Alger a d'abord "tenté de le neutraliser avec les mandats d'arrêts" puis, devant le refus de l'extrader, "a voulu venir le chercher directement sur le sol français en l'enlevant", a avancé le conseil.

"La situation est tellement grave que le Pnat s'est saisi", a souligné le ministre de l'Intérieur Bruno Retailleau, en marge d'un déplacement dans le Tarn. "Je laisse l'autorité judiciaire démêler les fils de cette affaire", "peut-être" liée à un "acte d'ingérence étrangère", a-t-il ajouté.

Enlevé le 29 avril 2024 dans le Val-de-Marne, l'influenceur avait été relâché le 30. Dans sa plainte, consultée par l'AFP, Amir DZ avait raconté aux policiers que ses ravisseurs avaient "fait les surpris" en découvrant son identité, pensant plutôt "qu'il avait détourné un camion de drogue", puis l'avaient libéré.

Autre enquête, liée au consulat

Samedi, une source proche du dossier a appelé à la prudence après les trois mises en examen, redoutant que la suite des investigations ne révèlent "un dossier vide", avec des suspects apparaissant comme des fusibles. Les avocates des mis en cause, dont Véronique Massi et Clotilde Garnier, n'ont pas souhaité s'exprimer. Le nom d'Amir Boukhors est récemment apparu dans une autre information judiciaire, celle-ci ouverte par le parquet de Paris.
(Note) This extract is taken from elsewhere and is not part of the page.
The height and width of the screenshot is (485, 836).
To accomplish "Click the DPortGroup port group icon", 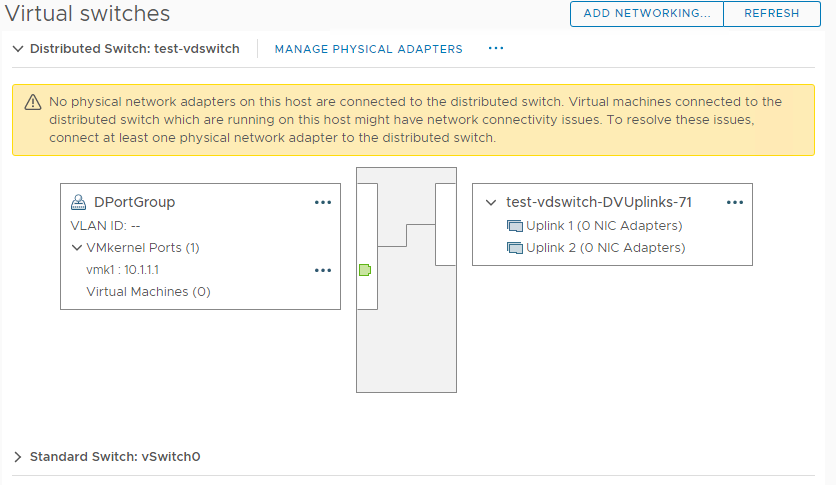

Dans ce dossier, un employé du ministère français de l'Economie a été mis en examen en décembre, soupçonné d'avoir livré des informations sur des opposants au régime algérien, dont Amir Boukhors, à "une personne de nationalité algérienne travaillant au consulat d'Algérie de Créteil", selon le parquet.

D'après une source proche de cette enquête, cet agent demandait à l'employé de Bercy des informations sur des ressortissants algériens, dont des opposants connus tels que Amir Boukhors et Mohamed Larbi Zitout, ou encore un journaliste réfugié, un Algérien ayant porté plainte en France contre un général, des personnalités comme l'influenceur Chawki Benzehra.

Ces personnes ont, pour "certaines", été "victimes de violences, menaces de mort ou tentative d'enlèvement", a souligné cette source proche, sans donner davantage d'éléments sur le lien éventuel de causalité.